On 28 January 2021, the Malta Financial Services Authority issued the third volume of ‘The Nature and Art of Financial Supervision’ series, focusing on ICT Risk and Cybersecurity Supervision.
This document provides background on ICT risk and cybersecurity, including the applicable legal and regulatory framework, and the work of the MFSA’s Supervisory ICT Risk and Cybersecurity function. It highlights the main observations made by the function through supervisory interactions conducted over the past year, and clearly sets out the MFSA’s expectations. Moreover, the anticipated focus on the area in the upcoming year is also discussed, in view of supervisory ICT risk and cybersecurity being designated as an MFSA cross-sectoral priority for 2021. The Authority expects regulated entities to note the contents of this publication and to adopt recommendations or take corrective action where appropriate, in order to meet the Authority’s expectations.
MFSA CEO ad interim, Dr Christopher P. Buttigieg, commented that “ICT is crucial in all aspects of today’s world.

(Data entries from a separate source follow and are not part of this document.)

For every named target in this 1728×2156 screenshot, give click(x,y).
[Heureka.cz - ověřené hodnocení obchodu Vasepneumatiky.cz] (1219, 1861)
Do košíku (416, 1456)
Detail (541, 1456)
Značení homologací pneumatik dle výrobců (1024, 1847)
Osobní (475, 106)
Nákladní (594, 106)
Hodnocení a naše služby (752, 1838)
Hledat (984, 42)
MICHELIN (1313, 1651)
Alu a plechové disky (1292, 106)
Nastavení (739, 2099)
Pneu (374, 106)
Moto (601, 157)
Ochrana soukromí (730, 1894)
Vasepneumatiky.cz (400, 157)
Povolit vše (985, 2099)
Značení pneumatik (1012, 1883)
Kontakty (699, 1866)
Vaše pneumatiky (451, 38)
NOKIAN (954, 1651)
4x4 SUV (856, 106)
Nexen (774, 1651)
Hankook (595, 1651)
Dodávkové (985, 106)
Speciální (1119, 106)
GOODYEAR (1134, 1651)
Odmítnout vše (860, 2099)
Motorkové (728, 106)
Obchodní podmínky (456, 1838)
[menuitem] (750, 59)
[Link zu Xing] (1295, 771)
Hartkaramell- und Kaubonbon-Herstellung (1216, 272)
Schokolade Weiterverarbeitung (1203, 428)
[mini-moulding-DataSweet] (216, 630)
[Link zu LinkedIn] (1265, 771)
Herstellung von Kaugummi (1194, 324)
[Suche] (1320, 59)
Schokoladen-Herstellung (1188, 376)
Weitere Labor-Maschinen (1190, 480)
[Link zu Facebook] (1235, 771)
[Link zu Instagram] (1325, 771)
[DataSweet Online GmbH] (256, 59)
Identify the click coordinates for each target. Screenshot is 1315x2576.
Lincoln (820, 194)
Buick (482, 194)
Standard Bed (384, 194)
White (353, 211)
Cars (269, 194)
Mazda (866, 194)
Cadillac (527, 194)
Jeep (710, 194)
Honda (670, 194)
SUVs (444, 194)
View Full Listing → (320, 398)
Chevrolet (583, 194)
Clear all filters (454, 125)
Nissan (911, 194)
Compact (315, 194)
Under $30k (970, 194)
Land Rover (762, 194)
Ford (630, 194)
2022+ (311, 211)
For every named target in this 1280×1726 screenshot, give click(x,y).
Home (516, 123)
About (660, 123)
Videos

The financial services sector is no exception. In 2020 the MFSA set up a cross-sectoral Supervisory ICT Risk and Cybersecurity function to address risks inherent to this area. Going forward, the Authority has designated ICT Risk and Cybersecurity as one of its priorities for 2021.” Alan Decelis, Deputy Head of the Authority’s ICT & Cybersecurity function stated that “We plan to continue building on the work carried out in 2019. In view of the ever-increasing dependency on ICT, an enhancement, in terms of breadth and depth of supervisory activities, is to be expected over the coming months”.
The document is publicly available on the MFSA website.